Send Components V2 layouts

await client.messages.send(channelId, {
  flags: MESSAGE_FLAGS.IS_COMPONENTS_V2,
  components: [
    Container.stack(
      Section.text('Open the survey flow')
        .accessory(Button.primary('open_survey', 'Open survey'))
    )
  ]
})
flags: MESSAGE_FLAGS.IS_COMPONENTS_V2 is what tells Discord to interpret the message as a V2 layout payload.

Channel manager

client.channels owns channel-level operations:
  • fetch
  • create
  • edit
  • delete
  • clone
  • setPositions
  • permission overwrites
  • invites
  • announcement following
  • thread creation and membership

Create or edit a channel

const created = await client.channels.create(guildId, {
  name: 'deployments',
  type: 0,
  topic: 'Deployment notifications'
}, 'Create deployment feed')

if (!created.ok) {
  console.error(created.error)
  return
}

await client.channels.edit(created.data.id, {
  topic: 'Deployment notifications and rollback notes'
})
When a manager accepts reason, Chameleon forwards it as the audit log reason header.

Clone a cached channel

const result = await client.channels.clone(channelId, {
  name: 'deployments-copy'
})
clone depends on the source channel already being in cache. If it is not cached, fetch it first.

Create threads

await client.channels.createThread(channelId, {
  name: 'release-2026-06-13',
  autoArchiveDuration: 1440
})

await client.channels.createThreadFromMessage(channelId, messageId, {
  name: 'follow-up discussion'
})
The same manager also exposes joinThread, leaveThread, listActiveThreads, and listArchivedThreads.

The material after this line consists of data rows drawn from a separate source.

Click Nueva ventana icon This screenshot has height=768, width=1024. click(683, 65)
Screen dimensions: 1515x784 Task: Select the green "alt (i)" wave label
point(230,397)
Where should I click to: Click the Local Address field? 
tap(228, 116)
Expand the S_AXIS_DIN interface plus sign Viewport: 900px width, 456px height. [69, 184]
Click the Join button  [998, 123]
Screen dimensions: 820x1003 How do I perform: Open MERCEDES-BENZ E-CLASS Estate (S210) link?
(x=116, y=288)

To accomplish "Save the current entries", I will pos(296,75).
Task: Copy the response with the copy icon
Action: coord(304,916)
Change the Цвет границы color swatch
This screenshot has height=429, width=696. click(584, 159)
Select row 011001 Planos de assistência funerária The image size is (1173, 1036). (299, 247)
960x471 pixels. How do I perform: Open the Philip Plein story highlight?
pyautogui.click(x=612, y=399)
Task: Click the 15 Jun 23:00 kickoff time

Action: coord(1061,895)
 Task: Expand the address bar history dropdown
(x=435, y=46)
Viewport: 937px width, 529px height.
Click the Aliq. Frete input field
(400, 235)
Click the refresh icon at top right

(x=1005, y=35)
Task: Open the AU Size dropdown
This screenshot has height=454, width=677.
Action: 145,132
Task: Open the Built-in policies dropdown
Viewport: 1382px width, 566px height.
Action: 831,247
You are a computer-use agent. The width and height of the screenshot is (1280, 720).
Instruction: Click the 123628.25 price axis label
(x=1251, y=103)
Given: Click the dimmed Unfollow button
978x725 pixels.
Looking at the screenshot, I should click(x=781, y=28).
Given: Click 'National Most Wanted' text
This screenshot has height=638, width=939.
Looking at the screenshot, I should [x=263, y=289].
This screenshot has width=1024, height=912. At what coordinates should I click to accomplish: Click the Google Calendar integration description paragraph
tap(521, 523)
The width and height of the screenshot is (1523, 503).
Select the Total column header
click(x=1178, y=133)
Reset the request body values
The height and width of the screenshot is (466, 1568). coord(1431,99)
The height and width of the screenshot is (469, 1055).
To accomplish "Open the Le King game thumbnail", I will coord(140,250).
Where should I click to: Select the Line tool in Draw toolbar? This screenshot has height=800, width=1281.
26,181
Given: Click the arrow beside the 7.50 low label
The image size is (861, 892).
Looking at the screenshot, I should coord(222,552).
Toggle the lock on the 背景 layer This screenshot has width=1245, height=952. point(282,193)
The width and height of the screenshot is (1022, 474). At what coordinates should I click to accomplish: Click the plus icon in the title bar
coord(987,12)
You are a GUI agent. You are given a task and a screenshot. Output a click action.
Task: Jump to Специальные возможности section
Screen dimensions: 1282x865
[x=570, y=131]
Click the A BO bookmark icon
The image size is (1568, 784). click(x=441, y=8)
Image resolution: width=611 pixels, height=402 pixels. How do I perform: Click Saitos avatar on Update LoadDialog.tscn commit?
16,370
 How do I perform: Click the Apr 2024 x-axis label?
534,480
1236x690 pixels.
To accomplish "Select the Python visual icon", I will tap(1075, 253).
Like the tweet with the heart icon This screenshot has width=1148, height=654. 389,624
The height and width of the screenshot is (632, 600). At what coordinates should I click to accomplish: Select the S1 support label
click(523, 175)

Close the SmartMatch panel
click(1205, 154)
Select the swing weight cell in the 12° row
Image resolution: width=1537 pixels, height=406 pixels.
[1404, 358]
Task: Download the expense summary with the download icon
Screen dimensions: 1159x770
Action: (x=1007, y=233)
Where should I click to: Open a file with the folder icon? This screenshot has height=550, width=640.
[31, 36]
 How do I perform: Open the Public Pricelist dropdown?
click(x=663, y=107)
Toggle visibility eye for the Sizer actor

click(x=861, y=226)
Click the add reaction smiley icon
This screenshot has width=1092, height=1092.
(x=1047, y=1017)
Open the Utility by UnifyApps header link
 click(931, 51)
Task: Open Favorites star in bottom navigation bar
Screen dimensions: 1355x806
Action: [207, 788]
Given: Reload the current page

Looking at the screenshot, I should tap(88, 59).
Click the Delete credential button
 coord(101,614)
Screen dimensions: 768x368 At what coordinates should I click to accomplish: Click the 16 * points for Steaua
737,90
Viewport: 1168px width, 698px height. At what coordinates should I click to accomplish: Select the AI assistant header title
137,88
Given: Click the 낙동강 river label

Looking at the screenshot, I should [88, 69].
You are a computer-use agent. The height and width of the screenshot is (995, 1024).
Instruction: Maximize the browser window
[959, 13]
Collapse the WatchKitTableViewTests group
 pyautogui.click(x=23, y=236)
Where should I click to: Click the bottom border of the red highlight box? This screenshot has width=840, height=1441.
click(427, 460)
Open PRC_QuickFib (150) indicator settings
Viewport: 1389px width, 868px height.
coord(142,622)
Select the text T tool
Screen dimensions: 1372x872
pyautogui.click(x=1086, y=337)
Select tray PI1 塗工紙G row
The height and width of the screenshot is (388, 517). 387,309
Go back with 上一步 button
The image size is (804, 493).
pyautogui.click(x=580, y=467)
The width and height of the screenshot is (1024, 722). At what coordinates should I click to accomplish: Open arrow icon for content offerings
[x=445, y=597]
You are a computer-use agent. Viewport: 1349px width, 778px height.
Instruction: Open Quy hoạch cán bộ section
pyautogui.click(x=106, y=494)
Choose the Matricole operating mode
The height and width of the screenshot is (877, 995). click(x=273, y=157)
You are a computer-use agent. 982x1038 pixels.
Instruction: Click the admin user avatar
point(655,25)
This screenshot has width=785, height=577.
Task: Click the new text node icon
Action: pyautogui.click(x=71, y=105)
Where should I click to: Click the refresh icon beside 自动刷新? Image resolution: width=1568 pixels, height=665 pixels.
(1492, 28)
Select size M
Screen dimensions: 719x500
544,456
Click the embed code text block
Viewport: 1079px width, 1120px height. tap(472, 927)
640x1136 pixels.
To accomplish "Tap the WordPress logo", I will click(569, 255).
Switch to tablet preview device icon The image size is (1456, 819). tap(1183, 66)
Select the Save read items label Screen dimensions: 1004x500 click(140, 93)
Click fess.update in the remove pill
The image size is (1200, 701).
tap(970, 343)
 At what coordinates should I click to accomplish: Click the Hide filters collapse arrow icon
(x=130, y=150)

Typing, invites, and followers

await client.channels.sendTyping(channelId)

await client.channels.createInvite(channelId, {
  maxAge: 3600,
  maxUses: 10
})

await client.channels.followAnnouncementChannel(sourceChannelId, targetChannelId)
This is useful for operational bots that automate guild configuration or notification fanout. For runtime code, keep a simple split:
  • use client.messages for message lifecycle
  • use client.channels for structure and thread operations
  • use components and modal builders for interaction payloads
  • check result.ok at the edge of each async operation
That keeps the rest of your bot code plain and unsurprising.